Convert the records into a numbered list with one line per item, skipping blank lines. Leave the pictures out.

(Some records)

================================

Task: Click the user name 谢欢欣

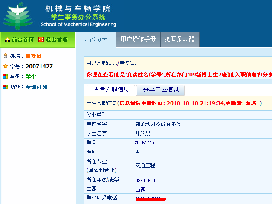Action: [34, 56]
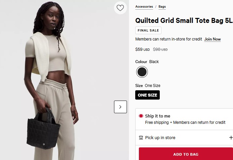Viewport: 233px width, 160px height.
Task: Select the ONE SIZE option
Action: pyautogui.click(x=147, y=95)
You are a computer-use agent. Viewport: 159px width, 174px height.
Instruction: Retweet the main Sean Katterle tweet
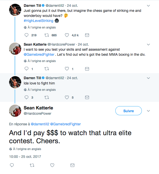[x=32, y=165]
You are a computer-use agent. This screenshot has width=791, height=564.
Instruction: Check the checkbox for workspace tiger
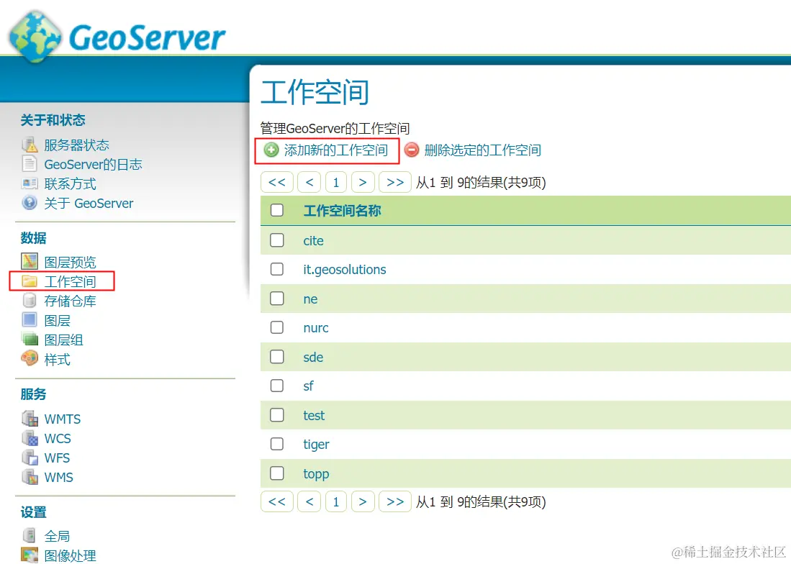click(277, 444)
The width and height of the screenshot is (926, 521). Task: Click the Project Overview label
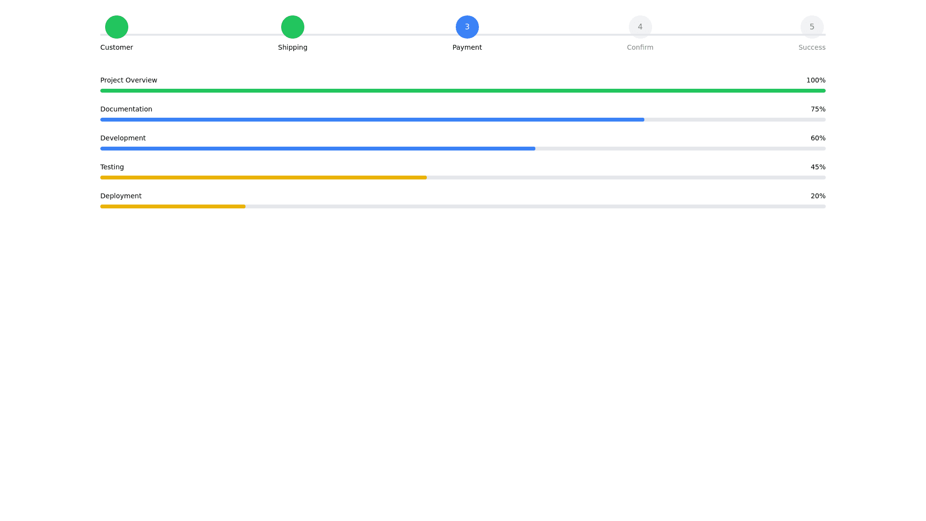[x=129, y=80]

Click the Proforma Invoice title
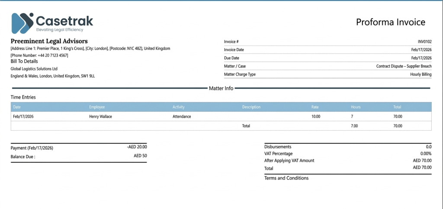tap(391, 23)
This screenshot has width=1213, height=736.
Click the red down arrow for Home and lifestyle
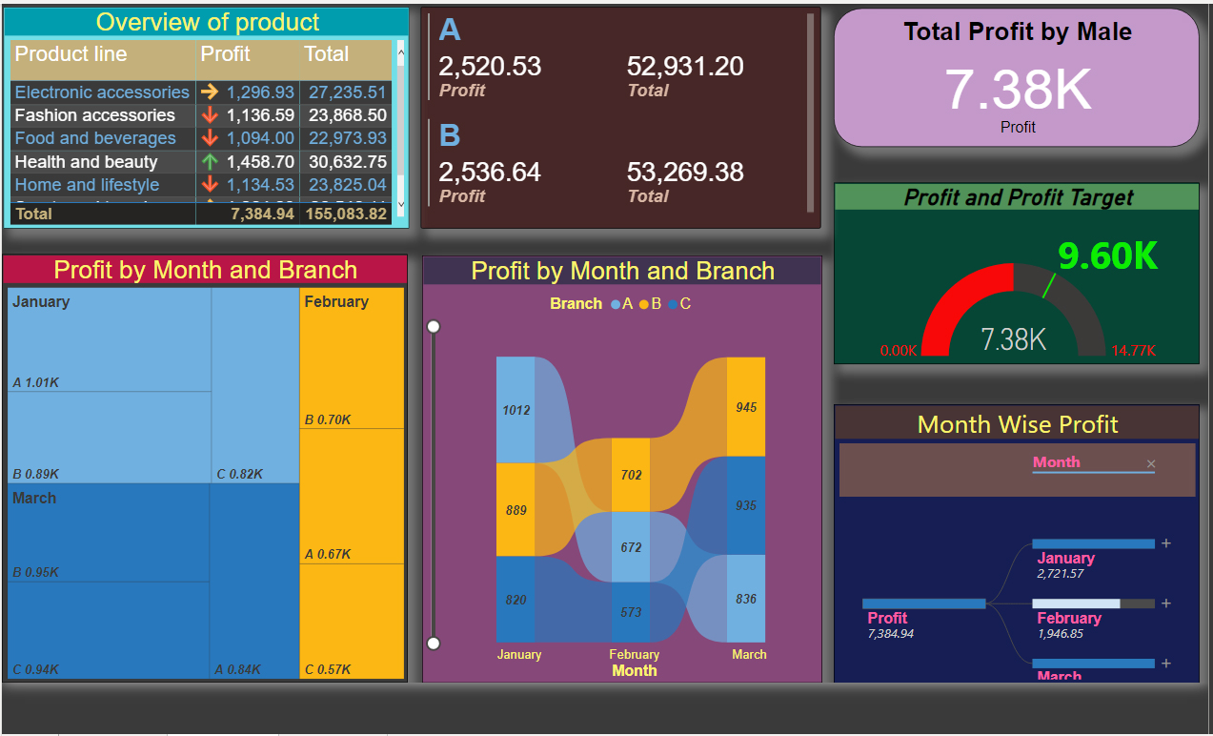click(210, 185)
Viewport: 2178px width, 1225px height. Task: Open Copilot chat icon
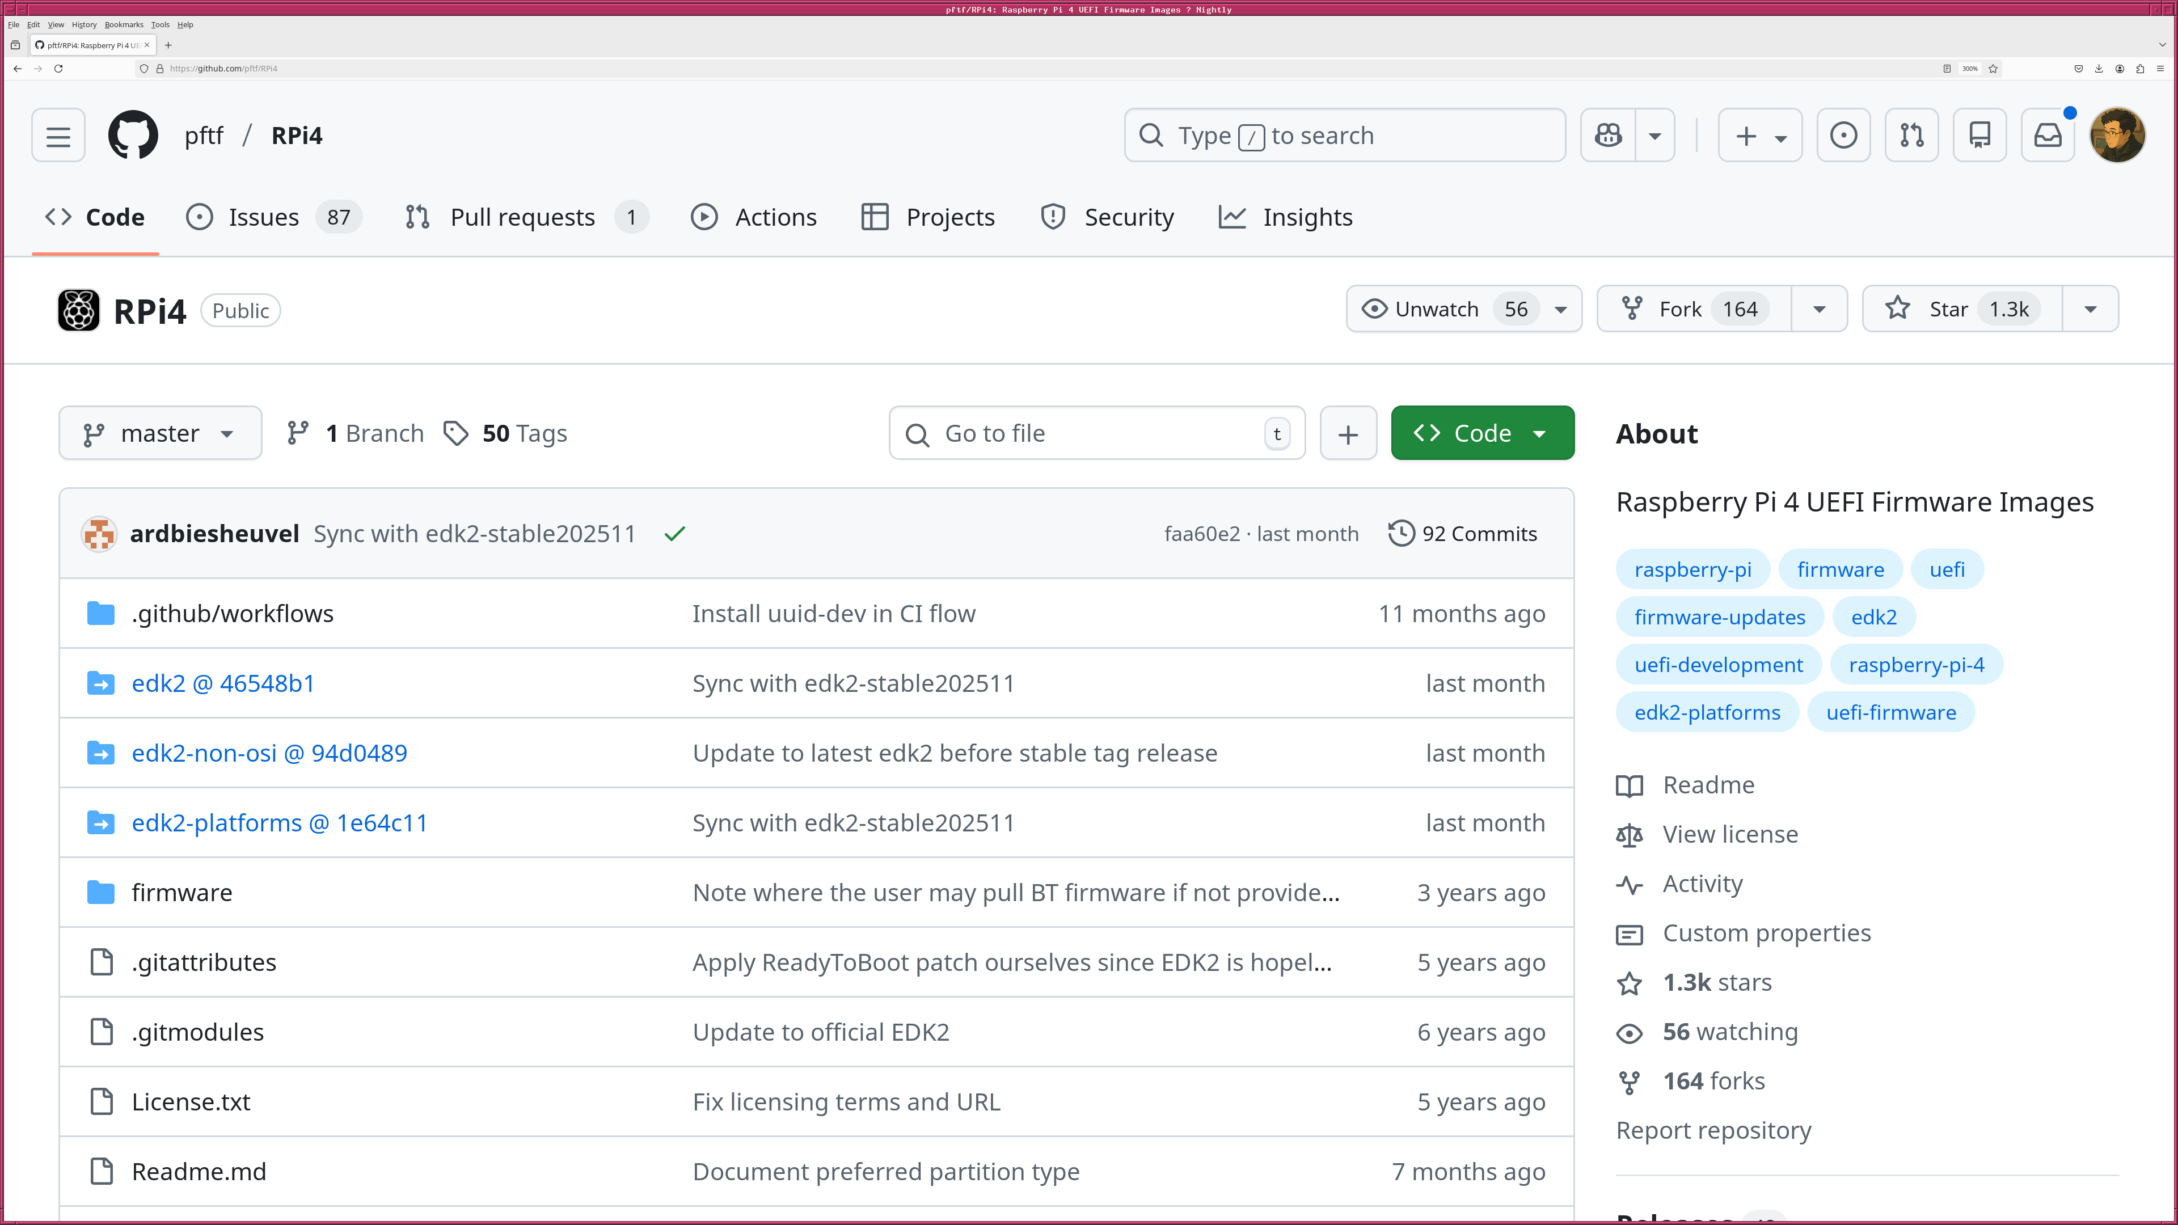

================================

EXERCISE SOLUTION
1. Task: Click the user name 谢欢欣
2. Action: [34, 56]
3. Viewport: 233px width, 160px height.
4. Task: Select the ONE SIZE option
5. Action: pyautogui.click(x=147, y=95)
6. You are a computer-use agent. Viewport: 159px width, 174px height.
7. Instruction: Retweet the main Sean Katterle tweet
8. [x=32, y=165]
9. You are a computer-use agent. This screenshot has width=791, height=564.
10. Instruction: Check the checkbox for workspace tiger
11. click(277, 444)
12. The width and height of the screenshot is (926, 521). Task: Click the Project Overview label
13. [x=129, y=80]
14. Click the Proforma Invoice title
15. tap(391, 23)
16. This screenshot has width=1213, height=736.
17. Click the red down arrow for Home and lifestyle
18. click(210, 185)
19. Viewport: 2178px width, 1225px height. Task: Open Copilot chat icon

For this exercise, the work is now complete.